Available data
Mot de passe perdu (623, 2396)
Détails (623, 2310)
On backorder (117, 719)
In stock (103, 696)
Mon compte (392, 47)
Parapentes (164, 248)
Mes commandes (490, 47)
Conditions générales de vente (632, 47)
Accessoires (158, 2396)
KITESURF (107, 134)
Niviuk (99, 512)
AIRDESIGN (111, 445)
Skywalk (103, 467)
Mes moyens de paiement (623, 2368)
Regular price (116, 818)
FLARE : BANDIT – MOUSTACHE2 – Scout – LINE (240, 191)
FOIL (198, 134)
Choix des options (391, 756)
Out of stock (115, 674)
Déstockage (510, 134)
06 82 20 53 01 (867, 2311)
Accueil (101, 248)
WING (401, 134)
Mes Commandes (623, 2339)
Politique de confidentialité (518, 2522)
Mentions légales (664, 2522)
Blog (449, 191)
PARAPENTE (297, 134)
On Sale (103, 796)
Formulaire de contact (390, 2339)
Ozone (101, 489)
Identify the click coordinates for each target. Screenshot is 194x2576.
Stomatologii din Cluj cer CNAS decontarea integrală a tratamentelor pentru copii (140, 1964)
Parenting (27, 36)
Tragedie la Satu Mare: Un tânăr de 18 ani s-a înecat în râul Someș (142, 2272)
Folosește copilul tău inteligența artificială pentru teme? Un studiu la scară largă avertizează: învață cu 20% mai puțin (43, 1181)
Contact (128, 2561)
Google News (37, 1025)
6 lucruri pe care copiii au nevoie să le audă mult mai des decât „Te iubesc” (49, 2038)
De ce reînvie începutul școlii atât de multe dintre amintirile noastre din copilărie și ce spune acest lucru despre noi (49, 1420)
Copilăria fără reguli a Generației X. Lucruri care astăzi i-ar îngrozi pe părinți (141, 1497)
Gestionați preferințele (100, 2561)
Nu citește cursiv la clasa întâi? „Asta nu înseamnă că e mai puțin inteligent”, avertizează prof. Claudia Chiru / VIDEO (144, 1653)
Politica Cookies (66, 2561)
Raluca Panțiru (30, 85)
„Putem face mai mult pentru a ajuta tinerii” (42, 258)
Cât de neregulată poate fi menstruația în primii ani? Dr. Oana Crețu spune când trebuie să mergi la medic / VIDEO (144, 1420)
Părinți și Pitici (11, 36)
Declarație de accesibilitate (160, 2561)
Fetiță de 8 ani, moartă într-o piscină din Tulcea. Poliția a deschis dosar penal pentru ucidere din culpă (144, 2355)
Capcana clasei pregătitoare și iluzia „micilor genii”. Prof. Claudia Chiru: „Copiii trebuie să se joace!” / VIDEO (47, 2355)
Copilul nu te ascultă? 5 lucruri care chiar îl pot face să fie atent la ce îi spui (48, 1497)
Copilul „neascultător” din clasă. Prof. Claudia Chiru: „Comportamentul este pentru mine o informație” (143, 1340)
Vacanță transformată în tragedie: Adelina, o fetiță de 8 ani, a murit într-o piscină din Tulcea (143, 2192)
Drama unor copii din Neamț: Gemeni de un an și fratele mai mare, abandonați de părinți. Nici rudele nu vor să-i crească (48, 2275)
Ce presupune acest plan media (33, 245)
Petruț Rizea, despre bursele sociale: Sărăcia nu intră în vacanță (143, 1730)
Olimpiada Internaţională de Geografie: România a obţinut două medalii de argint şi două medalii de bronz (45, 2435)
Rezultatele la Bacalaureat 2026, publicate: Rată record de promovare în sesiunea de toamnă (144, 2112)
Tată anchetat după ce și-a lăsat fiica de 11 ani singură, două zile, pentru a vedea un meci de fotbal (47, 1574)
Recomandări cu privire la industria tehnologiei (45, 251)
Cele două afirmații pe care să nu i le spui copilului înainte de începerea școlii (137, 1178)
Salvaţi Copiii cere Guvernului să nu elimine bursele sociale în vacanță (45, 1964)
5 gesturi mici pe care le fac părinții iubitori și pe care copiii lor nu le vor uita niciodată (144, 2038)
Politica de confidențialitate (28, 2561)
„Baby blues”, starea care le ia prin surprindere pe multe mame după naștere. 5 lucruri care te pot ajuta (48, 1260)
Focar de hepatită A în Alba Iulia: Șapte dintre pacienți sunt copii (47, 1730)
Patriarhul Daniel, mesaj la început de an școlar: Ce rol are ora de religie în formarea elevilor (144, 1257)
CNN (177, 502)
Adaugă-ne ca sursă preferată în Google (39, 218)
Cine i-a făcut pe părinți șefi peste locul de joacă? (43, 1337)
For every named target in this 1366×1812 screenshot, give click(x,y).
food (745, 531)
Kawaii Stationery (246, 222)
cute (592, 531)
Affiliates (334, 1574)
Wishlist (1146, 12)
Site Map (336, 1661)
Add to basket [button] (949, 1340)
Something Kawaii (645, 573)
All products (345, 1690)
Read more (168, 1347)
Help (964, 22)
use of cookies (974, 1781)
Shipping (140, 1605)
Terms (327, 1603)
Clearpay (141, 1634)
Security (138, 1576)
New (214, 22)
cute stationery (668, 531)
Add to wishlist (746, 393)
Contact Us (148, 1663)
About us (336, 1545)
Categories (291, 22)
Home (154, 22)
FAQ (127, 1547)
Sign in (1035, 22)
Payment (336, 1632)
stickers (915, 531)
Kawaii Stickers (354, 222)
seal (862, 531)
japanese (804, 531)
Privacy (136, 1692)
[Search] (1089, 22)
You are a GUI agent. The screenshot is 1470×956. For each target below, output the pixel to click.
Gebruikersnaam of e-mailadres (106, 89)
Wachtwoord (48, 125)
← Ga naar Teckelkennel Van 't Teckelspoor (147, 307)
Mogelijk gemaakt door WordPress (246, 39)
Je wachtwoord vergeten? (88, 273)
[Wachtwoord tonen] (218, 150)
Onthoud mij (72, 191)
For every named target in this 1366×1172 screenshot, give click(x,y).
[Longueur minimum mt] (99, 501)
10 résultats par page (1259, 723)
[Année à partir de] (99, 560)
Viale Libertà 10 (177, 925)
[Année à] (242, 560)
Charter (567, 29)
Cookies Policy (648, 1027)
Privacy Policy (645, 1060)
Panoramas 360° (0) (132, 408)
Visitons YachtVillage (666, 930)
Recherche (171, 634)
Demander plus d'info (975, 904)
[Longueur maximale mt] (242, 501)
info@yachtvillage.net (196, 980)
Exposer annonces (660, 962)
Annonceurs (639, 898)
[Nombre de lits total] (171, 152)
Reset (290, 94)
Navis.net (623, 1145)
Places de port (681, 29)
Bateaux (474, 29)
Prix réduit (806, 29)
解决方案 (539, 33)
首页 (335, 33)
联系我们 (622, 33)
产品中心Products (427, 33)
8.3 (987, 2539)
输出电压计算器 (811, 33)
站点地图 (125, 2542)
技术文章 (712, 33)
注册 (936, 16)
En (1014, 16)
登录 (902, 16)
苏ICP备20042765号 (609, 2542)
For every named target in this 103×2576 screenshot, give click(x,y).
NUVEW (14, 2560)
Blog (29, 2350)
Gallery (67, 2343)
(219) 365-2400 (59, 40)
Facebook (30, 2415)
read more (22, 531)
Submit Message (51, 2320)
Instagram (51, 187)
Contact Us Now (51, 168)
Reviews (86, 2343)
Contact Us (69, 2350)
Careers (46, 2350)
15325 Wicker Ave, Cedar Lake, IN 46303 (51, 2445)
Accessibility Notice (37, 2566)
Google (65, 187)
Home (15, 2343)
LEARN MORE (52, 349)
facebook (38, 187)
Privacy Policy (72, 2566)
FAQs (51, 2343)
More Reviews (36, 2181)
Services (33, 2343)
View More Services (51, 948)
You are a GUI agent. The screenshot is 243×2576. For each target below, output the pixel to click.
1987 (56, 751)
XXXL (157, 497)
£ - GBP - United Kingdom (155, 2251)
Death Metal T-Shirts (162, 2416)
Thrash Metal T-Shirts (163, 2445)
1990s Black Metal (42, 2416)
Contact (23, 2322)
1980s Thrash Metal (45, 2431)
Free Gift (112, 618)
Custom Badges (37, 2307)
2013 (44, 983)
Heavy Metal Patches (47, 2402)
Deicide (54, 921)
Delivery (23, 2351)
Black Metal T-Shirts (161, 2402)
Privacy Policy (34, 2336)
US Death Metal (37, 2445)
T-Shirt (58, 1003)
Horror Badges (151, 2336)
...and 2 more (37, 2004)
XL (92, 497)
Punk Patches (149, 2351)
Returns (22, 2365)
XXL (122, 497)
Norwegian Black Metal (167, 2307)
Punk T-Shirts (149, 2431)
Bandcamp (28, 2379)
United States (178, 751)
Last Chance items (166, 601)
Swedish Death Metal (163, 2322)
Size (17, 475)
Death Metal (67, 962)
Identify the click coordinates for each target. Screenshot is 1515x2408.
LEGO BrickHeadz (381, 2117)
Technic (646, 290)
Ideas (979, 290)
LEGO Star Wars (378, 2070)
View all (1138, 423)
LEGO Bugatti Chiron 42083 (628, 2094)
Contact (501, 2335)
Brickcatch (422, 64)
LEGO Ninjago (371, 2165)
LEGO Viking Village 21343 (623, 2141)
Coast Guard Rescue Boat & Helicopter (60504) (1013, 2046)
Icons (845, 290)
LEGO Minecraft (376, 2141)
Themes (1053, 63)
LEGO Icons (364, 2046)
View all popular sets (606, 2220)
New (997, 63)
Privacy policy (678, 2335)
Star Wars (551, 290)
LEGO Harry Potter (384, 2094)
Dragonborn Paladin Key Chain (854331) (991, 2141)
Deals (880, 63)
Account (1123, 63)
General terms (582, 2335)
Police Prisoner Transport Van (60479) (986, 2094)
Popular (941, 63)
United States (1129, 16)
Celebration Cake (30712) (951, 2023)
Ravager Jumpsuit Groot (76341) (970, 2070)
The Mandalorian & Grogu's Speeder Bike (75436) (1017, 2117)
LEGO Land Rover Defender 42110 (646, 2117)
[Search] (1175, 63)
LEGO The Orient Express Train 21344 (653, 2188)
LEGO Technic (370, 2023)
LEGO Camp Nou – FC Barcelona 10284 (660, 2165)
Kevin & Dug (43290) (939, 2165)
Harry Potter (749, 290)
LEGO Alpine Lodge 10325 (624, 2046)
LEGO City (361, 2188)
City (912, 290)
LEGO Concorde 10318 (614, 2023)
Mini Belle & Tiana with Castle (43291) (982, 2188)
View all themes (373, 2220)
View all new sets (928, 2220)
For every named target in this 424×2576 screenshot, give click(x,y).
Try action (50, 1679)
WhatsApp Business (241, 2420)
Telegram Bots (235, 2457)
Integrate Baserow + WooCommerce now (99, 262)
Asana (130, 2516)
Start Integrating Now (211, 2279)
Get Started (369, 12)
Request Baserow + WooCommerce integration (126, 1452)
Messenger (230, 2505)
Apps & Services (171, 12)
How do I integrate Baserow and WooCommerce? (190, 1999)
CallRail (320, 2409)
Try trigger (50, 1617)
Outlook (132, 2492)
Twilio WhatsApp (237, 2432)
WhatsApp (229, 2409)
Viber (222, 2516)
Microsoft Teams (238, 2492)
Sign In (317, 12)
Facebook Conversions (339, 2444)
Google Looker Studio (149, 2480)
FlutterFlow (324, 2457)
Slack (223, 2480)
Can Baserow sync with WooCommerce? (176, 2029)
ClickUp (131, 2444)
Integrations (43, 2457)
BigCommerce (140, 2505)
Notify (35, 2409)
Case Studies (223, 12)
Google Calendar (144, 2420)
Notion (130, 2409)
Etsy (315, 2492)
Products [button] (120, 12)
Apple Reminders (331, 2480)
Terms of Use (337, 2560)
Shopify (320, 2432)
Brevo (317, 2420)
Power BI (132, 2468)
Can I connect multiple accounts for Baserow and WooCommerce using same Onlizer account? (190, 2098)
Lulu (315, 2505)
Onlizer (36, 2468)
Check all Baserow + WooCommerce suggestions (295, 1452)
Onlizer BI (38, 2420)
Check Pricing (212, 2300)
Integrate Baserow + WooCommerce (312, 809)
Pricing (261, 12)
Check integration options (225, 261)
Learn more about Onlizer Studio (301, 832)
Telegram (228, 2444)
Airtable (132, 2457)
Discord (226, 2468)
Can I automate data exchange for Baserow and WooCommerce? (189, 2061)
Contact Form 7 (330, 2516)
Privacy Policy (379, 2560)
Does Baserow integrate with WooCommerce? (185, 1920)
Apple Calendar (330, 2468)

Work request
Set down precisely the lines above between the line holding "Onthoud mij (72, 191)" and the line holding "联系我们 (622, 33)", inclusive, and nothing beyond them.

Expected answer
Onthoud mij (72, 191)
For every named target in this 1366×1172 screenshot, give click(x,y).
[Longueur minimum mt] (99, 501)
10 résultats par page (1259, 723)
[Année à partir de] (99, 560)
Viale Libertà 10 (177, 925)
[Année à] (242, 560)
Charter (567, 29)
Cookies Policy (648, 1027)
Privacy Policy (645, 1060)
Panoramas 360° (0) (132, 408)
Visitons YachtVillage (666, 930)
Recherche (171, 634)
Demander plus d'info (975, 904)
[Longueur maximale mt] (242, 501)
info@yachtvillage.net (196, 980)
Exposer annonces (660, 962)
Annonceurs (639, 898)
[Nombre de lits total] (171, 152)
Reset (290, 94)
Navis.net (623, 1145)
Places de port (681, 29)
Bateaux (474, 29)
Prix réduit (806, 29)
解决方案 (539, 33)
首页 (335, 33)
联系我们 (622, 33)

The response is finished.